Study questions:
(A) Read the text below about the 1953 expedition and decide whether each statement agrees with it. Give yes or no for each, followed by the exact words from the text that settle it.
(i) The Indian Army Sappers took the loads to a baggage depot in Bhadgaon.
(ii) The expedition reached Namche Bazar on March 8.
(iii) The wireless station at Namche Bazar was run by the Nepalese government.
(B) Pick up the text below about the 1953 expedition after its last sentence and keep writing it.

Text segment:
By March 8, the package had reached Thankot ropeway, a stop from where another critical intervention took place. Thus, to transfer the package from the Thankot ropeway to Bhadgaon (present-day Bhaktapur), about eight miles from Kathmandu, the Indian Army Sappers (military engineers) weighed in. As the package arrived just a day before the members of the expedition were scheduled to move towards their first base camp in a monastery at Thyangboche, the Indian Army Sappers’ involvement helped in saving time. They ferried the loads to a baggage depot established within the lines of the Nepalese Army at the town of Bhadgaon. This saved the expedition a full day's march from the city to bring the baggage and helped keep the team on schedule. 

Namche Bazaar, Late March 1953: The Wireless Lifeline

The expedition then marched via multiple ridges and valleys, organizing caravans, before finally reaching Namche Bazar on March 25. Here, the mountaineers found an invaluable Indian wireless station operated by the Indian government under the supervision of the Indian Embassy in Kathmandu. The station became the expedition’s communication lifeline.

Extracted information:
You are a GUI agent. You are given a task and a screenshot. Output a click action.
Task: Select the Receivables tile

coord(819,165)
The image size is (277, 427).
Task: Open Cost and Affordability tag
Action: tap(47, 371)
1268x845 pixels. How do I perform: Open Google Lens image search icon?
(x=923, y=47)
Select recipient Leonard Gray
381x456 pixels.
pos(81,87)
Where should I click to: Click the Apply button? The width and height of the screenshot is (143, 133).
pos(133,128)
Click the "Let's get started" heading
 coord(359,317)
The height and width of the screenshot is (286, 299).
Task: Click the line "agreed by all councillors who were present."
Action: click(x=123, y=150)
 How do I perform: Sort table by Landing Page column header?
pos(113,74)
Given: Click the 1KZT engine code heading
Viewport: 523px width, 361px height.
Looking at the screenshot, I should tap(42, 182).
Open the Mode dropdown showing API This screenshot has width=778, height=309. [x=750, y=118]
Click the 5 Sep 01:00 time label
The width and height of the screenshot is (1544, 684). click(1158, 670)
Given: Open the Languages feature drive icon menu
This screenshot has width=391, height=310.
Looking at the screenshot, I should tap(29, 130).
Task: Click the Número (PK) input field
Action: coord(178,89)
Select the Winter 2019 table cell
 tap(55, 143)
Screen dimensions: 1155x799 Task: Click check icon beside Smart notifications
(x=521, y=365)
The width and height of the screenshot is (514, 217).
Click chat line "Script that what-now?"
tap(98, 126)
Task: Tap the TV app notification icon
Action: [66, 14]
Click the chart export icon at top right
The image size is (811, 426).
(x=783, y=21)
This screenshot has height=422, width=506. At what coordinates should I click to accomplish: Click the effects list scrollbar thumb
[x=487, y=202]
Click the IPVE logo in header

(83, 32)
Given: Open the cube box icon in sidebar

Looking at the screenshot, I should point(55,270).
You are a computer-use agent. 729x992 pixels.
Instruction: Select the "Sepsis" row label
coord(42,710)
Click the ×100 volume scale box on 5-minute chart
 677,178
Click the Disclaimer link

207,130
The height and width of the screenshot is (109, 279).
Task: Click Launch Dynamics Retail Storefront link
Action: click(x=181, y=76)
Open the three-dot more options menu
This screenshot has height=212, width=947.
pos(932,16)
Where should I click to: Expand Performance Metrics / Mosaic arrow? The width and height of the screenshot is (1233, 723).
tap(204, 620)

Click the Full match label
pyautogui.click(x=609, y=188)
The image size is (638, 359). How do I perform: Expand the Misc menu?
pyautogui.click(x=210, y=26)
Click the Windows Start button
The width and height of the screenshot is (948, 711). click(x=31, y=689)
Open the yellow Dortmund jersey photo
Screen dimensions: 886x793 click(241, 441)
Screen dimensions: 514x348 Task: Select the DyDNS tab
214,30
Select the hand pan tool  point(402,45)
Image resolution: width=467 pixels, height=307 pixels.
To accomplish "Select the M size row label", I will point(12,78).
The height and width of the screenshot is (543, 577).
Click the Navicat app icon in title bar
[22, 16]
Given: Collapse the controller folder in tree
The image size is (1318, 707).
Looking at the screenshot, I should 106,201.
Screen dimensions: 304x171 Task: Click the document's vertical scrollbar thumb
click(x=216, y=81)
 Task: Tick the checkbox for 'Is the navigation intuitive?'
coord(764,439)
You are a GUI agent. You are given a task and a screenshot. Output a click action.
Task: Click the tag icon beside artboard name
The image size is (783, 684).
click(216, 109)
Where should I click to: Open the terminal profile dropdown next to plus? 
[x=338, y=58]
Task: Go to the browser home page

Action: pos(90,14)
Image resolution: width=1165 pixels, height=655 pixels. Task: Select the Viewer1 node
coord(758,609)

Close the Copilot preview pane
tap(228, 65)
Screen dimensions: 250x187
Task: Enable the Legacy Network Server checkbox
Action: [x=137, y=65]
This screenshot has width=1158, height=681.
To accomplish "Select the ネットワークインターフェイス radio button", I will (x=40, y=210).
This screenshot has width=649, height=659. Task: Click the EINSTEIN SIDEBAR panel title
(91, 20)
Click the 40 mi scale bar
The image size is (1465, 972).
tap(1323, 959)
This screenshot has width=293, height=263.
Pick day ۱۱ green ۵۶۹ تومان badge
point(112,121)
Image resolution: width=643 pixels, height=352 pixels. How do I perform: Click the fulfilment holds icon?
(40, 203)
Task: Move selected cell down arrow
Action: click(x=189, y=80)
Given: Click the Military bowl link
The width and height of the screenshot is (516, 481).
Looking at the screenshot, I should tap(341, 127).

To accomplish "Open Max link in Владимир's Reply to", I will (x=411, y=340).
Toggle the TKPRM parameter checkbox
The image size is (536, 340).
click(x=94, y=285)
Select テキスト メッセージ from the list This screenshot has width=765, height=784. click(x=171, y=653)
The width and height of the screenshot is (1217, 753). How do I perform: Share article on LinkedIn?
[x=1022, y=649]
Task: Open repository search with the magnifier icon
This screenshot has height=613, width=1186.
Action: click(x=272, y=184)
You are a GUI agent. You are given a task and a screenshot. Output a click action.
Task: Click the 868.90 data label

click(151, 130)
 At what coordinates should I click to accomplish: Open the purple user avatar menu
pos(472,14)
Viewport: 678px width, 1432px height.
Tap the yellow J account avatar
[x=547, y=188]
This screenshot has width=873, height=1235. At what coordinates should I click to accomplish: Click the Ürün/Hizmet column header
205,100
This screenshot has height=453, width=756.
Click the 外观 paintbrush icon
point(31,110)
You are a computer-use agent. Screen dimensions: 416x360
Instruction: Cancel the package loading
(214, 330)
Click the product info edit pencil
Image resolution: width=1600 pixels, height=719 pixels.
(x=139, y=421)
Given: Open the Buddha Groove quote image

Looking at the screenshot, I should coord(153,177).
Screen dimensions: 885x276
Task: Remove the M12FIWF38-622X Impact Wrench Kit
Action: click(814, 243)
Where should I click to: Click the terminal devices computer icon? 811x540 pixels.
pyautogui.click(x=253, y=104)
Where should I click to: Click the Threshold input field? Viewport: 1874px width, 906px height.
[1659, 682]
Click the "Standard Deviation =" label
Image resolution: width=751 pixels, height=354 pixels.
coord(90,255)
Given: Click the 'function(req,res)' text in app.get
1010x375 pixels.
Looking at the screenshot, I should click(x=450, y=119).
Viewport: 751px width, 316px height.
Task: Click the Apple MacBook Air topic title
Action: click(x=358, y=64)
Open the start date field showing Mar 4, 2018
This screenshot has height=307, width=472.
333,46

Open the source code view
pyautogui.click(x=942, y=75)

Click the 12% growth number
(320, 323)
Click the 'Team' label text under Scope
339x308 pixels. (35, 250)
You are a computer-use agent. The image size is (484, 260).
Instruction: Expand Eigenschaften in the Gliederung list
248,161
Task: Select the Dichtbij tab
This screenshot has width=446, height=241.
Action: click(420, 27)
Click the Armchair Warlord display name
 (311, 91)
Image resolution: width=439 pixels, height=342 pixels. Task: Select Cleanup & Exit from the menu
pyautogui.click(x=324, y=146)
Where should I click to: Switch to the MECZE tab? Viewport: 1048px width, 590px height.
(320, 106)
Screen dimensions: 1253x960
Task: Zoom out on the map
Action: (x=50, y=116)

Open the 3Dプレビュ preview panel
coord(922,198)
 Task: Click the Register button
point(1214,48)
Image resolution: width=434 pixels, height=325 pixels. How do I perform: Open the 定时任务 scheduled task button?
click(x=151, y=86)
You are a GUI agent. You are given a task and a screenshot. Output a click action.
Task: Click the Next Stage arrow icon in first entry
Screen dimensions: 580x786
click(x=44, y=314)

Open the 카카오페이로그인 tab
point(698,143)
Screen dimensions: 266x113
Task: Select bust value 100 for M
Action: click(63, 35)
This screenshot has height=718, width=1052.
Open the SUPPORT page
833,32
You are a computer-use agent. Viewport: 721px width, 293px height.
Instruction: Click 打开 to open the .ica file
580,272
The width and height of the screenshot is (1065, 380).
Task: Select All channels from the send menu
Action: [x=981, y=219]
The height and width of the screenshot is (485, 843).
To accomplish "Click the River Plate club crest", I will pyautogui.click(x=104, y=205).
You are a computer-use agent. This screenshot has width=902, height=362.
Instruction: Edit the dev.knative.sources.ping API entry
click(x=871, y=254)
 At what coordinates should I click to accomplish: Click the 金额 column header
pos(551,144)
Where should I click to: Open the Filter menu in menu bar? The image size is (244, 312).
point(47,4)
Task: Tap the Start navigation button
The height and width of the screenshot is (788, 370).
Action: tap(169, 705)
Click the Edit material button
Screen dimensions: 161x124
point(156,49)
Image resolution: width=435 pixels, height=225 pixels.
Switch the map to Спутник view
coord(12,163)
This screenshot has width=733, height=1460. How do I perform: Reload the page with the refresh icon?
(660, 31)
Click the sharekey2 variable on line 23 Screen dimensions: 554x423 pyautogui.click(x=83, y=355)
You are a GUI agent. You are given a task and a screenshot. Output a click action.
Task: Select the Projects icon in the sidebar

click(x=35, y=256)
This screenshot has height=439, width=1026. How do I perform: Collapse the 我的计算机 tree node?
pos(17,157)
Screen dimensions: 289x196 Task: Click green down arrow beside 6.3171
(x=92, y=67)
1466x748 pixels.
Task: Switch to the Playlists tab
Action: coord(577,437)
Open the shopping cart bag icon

Task answers:
(A)
(i) Yes. "They ferried the loads to a baggage depot established within the lines of the Nepalese Army at the town of Bhadgaon."
(ii) No. "before finally reaching Namche Bazar on March 25."
(iii) No. "operated by the Indian government under the supervision of the Indian Embassy in Kathmandu."

(B)
Just days after reaching Namche Bazaar, in early April, when the team discovered that some of their oxygen cylinders were leaking, the team sent an alert through the wireless post. The alert reached Kathmandu on time, and the officials were able to inspect the next oxygen consignment before it reached the team. With this, a major crisis was averted.

At the same time, a challenge of the weather loomed. Mountaineers’ preparedness is one thing, and the weather that supports them is another. Any sudden storm or the change of wind’s course affects the summit. Hence, to keep the members of the expedition aware of the weather, the Indian Meteorological Department (IMD) stepped in. From its office in Alipore, the IMD began providing daily, specialized weather forecasts which were broadcast to the expedition via All India Radio (AIR). 

Between early April and late May 1953, the Everest expedition faced various challenges. However, through rigorous acclimatization and multiple attempts, Hillary and Tenzing ultimately reached the summit on May 29.

Mount Everest, May 1953: The Summit Succeeds

Finally, on May 29, 1953, at 11:30 a.m, Tenzing Norgay and Sir Edmund Hillary reached the summit of Mount Everest, becoming first in the world to have achieved this glory. They took with them an ice-axe that bore the flags of the United Nations, Britain, Nepal, and India. Tenzing, as an act of devotion, buried offerings of food in the snow, including chocolate, biscuits, and lollies, as a gift to the Gods.

Sir Edmund Hillary and Tenzing Norgay capture themselves atop Mount Everest | Image Source: Wikipedia

Sherpa Tenzing Norgay stands on the summit of Everest with an ice-axe bearing flags | Image Source: The Guardian

The news of their success was transmitted through the Indian wireless station at Namche Bazaar, then to Kathmandu, and then to the world. Thanks to the Namche Bazaar Indian wireless station, the news of the summit’s success could reach London just in time for the Coronation of Queen Elizabeth II on June 2, 1953.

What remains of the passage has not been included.